Why not cap prices? A solution in search of a problem
Having arrived at the wrong diagnosis, the author seems to suggest the wrong treatment: implant pricing restrictions, as are present in Belgium.
However, from a public policy perspective, where is the issue? According to the author’s own information, the cost of the surgery in Belgium was about equal to what the U.S. Medicare system pays today.
Further, as we have shown, pricing of implants is not driving hospital or payor cost. Implants prices are declining. In the U.S., price controls are a solution in search of a problem.
Of greatest concern is the impact such market intervention would have on patients. As night follows day, price or profit controls would curtail the pursuit of promising (but costly to develop) new technologies with the potential to improve care and outcomes. Those companies that survived would race for the bottom, striving only to provide static technology as cheaply as possible.
Should all this come to pass, the author may indeed wake up to what she fears most: an industry lacking in innovation, dominated by huge companies that have the reach and scale to pump out inexpensive products, but failing to move science forward in the pursuit of improved patient care. We fail to see how this would be preferable to what we have today: a robust, innovative industry teeming with passionate entrepreneurs who compete fiercely with larger companies on technology, innovation, service, and price.

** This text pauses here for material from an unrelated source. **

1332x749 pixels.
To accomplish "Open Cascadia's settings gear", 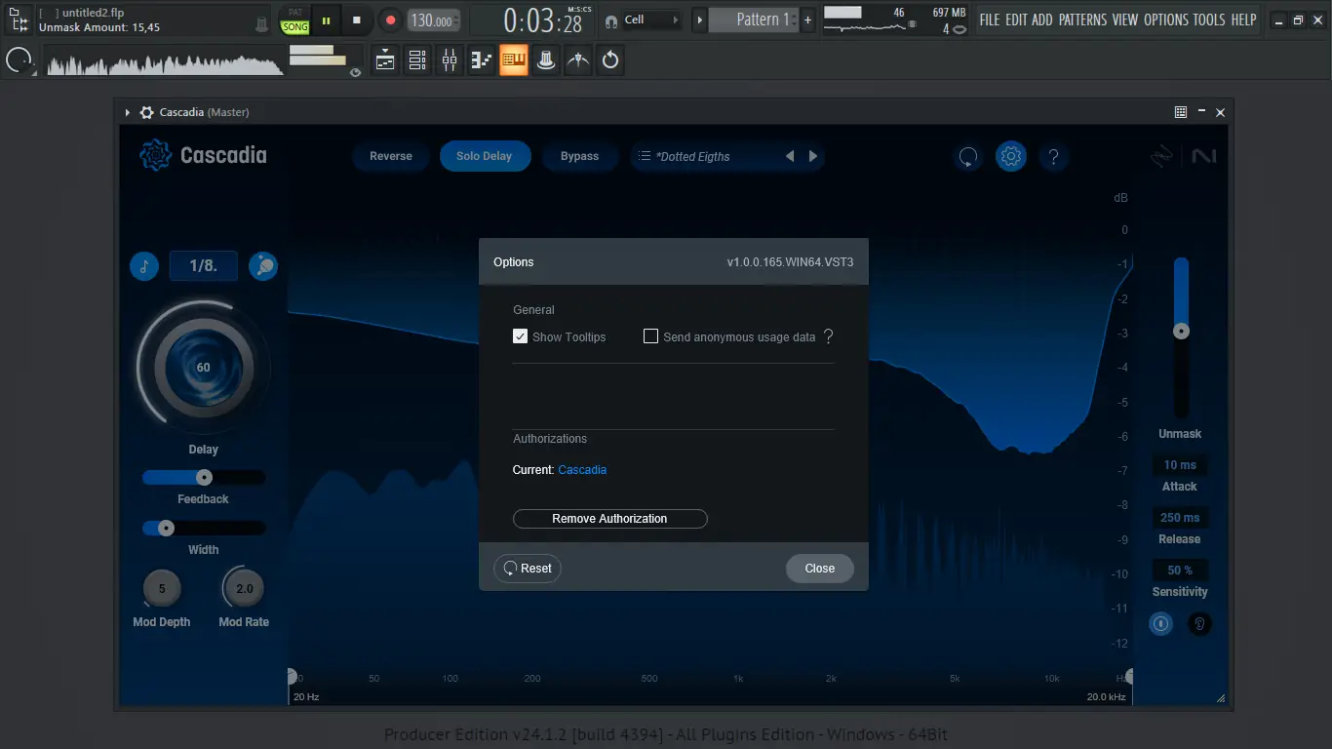I will coord(1010,156).
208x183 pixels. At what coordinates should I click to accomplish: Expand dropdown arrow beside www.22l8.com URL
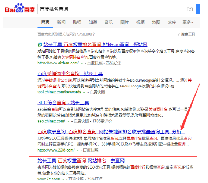(x=78, y=150)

As for our company, we will succeed by applying technology and innovation to address unmet patient needs, and not by freezing the standard of care at today’s levels. We agree with the author on very little, but do believe as she does that joint replacement is a miracle for many patients. We will continue to work at improving the performance of our products and services on behalf of our customers and the patients that we mutually serve.